From: Keren on
Hello,
I am trying to restore a one dimentional signal using wiener deconvolution
with a PSF. Because it's important for me to restore sharpness, but more
important, the shape at the transient edges- the ringing is getting in my
way.

I understand that ringing to some extent is unavoidable, but how can I
miminize it?

Thank you,
Keren


From: Tim Wescott on
On 08/10/2010 05:28 AM, Keren wrote:
> Hello,
> I am trying to restore a one dimentional signal using wiener deconvolution
> with a PSF. Because it's important for me to restore sharpness, but more
> important, the shape at the transient edges- the ringing is getting in my
> way.
>
> I understand that ringing to some extent is unavoidable, but how can I
> miminize it?

Do you know what generated the ringing? If the ringing was the
consequence of feeding a sharp edged signal into a resonance, and if
there were no deep nulls in the original filtering, then your Wiener
deconvolution design step should "automagically" put zeros into your
filter that will kill the ringing mostly or alltogether.

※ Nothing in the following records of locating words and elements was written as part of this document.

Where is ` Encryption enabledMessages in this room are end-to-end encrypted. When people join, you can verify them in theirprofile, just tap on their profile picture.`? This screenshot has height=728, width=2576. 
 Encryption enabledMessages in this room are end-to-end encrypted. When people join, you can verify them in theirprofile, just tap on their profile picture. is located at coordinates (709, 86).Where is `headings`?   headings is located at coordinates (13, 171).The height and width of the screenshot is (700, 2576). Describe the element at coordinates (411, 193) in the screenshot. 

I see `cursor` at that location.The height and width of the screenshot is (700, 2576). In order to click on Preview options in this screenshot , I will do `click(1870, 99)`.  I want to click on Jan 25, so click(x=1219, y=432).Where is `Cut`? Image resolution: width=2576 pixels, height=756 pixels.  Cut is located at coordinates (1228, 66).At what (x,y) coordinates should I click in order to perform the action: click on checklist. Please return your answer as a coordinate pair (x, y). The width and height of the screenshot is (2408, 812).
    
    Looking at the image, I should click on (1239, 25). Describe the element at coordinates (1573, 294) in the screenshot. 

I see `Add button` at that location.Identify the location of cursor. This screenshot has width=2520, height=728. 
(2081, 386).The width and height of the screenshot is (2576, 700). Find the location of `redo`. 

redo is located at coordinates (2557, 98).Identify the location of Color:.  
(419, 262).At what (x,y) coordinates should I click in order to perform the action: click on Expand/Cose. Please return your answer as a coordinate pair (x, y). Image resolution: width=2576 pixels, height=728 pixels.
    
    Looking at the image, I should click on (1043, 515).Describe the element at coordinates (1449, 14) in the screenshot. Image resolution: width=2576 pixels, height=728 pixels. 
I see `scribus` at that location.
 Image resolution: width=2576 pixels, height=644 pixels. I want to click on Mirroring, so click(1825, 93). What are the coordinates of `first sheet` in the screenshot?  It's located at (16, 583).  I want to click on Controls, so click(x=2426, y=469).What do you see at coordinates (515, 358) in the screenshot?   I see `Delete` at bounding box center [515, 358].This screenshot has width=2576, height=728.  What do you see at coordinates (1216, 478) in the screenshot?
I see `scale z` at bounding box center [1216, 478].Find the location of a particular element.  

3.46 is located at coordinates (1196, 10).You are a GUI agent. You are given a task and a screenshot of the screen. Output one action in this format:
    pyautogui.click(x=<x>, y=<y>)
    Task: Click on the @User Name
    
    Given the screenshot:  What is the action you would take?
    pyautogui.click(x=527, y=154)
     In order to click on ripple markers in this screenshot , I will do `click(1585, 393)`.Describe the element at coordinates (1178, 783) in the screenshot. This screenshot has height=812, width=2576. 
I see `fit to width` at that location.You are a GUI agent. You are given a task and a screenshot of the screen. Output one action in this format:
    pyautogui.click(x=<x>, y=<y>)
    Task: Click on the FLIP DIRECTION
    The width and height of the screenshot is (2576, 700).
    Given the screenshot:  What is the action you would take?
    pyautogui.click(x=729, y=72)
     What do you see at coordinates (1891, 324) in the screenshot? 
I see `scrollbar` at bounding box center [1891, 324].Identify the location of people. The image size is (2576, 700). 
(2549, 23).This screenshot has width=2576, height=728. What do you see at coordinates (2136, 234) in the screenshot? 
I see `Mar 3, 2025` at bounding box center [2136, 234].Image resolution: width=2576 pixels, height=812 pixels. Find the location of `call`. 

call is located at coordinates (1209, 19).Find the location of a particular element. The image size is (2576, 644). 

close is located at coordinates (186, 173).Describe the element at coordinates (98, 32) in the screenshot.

If worse comes to worst you can twiddle the resulting filter by hand, or
you can do a blind optimization to get the ringing out -- hopefully
without losing too much of the rest of the signal.

--

Tim Wescott
Wescott Design Services
http://www.wescottdesign.com

Do you need to implement control loops in software?
"Applied Control Theory for Embedded Systems" was written for you.
See details at http://www.wescottdesign.com/actfes/actfes.html
From: glen herrmannsfeldt on
Keren <kerenpur(a)n_o_s_p_a_m.gmail.com> wrote:

> I am trying to restore a one dimentional signal using wiener deconvolution
> with a PSF. Because it's important for me to restore sharpness, but more
> important, the shape at the transient edges- the ringing is getting in my
> way.

I don't completely understand your question, but I always recommend
Jansson's "Deconvolution of Images and Spectra" when deconvolution
problem come up. He has a good discussion on non-linear deconvolution,
which is important in many problems.

For one example, absorption spectra data should never go below
zero, or above one. Linear deconvolution has no such constraints,
and noise can easily cause unnatural results. I don't remember
what he says about ringing, though.

If you are near a university library, you might be able to
find it there.

-- glen
From: Fred Marshall on
Keren wrote:
> Hello,
> I am trying to restore a one dimentional signal using wiener deconvolution
> with a PSF. Because it's important for me to restore sharpness, but more
> important, the shape at the transient edges- the ringing is getting in my
> way.
>
> I understand that ringing to some extent is unavoidable, but how can I
> miminize it?
>
> Thank you,
> Keren
>
>

As a very general comment, ringing is caused by simultaneous sharp edges
in both time and frequency domains.

So, if I have a "brick wall" lowpass filter and pass a step function
through it, there will be ringing in time that is related to the inverse
Fourier Transform of the filter / sharpness.

The way around this is to make the filter frequency response smoother.
Even a linear taper will help quite a bit. Making the transition band
wider will help. It's a matter of width and shaping to some degree.

Of course you would observe the time domain step response while tweaking
the filter so that you get the sharpest possible time response with no
ringing or with acceptable ringing.

Take a look at page 199 of Temes, Barcilon and Marshall "The
Optimization of Bandlimited Sytems" Proc IEEE Vol 61 No. 2 Feb 1973 pp
196-234. Here, Victor Barcilon discusses time spread and frequency
spread, deltaT and deltaOmega respectively, and shows that the Gaussian
is optimum, that deltaT*deltaOmega>=1/2, etc...... These are optimum
functions and not system functions.

He treats the optimum function that minimizes rise time while being
monotonic (which surely doesn't ring).

So, not to necessarily solve your problem directly, the insights might help.